Checklists Force Communication Among Colleagues

Roland
Barth
incisively observed, “[T]he relationships among the educators in a
school define all relationships within that school's culture.
Teachers and
administrators demonstrate all too well a capacity to either enrich or diminish
one another's lives and thereby enrich or diminish their schools.”

Amen.
But for schools with room to improve (i.e. every single one), what does a
culture shift toward better relationships look like? Tinkering
or wholesale reform? Human knots? Happy hours? Clique-busting in the lounge? Collaborative
planning periods? All of the above and more?

This weekend I
tore through a compelling new book, The
Checklist Manifesto
by
Atul Gawande, which gave me another idea. Gawande is a Harvard-based surgeon,
writer of two previous award-winning bestsellers, MacArthur Genius Grant
Recipient, leader of the World Health Organization Save Surgery Saves Lives
program, and all-around world-beater.
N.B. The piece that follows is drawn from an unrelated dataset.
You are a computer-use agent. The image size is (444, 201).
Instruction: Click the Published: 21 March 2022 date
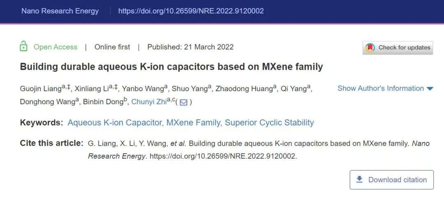[190, 47]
The subtitle of the book “How to Get
Things Right” caught my attention. If Dr. Gawande wanted to tell a teacher
perpetually seeking to get things right how to do it, I was in.


 

Of course, the
book claims up front that checklists are useful. But why? What makes a good
checklist? Can teachers use this? (I think so.)

Gawande offers a
handful of well-chosen case studies in operating rooms, construction sites,
airplane cockpits, venture capitalist brains, and high-end restaurant kitchens
illustrating the consistency and collaboration that using a checklist can
provide. When an operating team huddles before a surgery to run through a safe
surgery checklist, the risk of complications decreased sharply. For starters,
each team member introduces himself by name (a nonstandard practice in a great
many operating rooms), a practice that removes much of the reticence of many
nurses to call out doctors when they observe mistakes in progress. Running
through the standard procedure for running lines into a patient drops the line
infection rate from occasional to zero. 
The nurses may have prepared lines many times, but in the heat of the
moment, important little things can be forgotten— unless there is a check in
place.

The Checklist
Manifesto
moves like a
Malcolm Gladwell book. (Bestseller-machine Gladwell even appears on the back
cover for an enthusiastic blurb.) It’s a good read. Gawande suggests
convincingly that it’s too much for a surgeon, or a builder, or a pilot (or, we
can extrapolate, a teacher) to hold in one’s mind every little thing that needs
taking care of in all contingencies. We forget things, we re-shuffle our
priorities, we respond to emergencies. Without a check— coming from a checklist
or a colleague— things can get unnecessarily fouled up. As we pursue excellence
in our craft, this cost-free (if initially annoying) option warrants
consideration.

Good checklists
are crafted on the ground and are constantly evolving. They should not take
more than a minute to run through. Five to nine essential items. Clear and
concise.

Perhaps most
importantly, checklists require collaborators to talk to each other. This is
where they can be of real use in schools, where too often each classroom
becomes its own island. A functioning classroom has so many moving parts that
the opportunities to use checklists with students and colleagues are vast.

I can see the adoption in schools of non-threatening, teamwork-oriented, locally-created checklists
leading to better relationships among educators and better outputs for
students. Roland Barth would like it.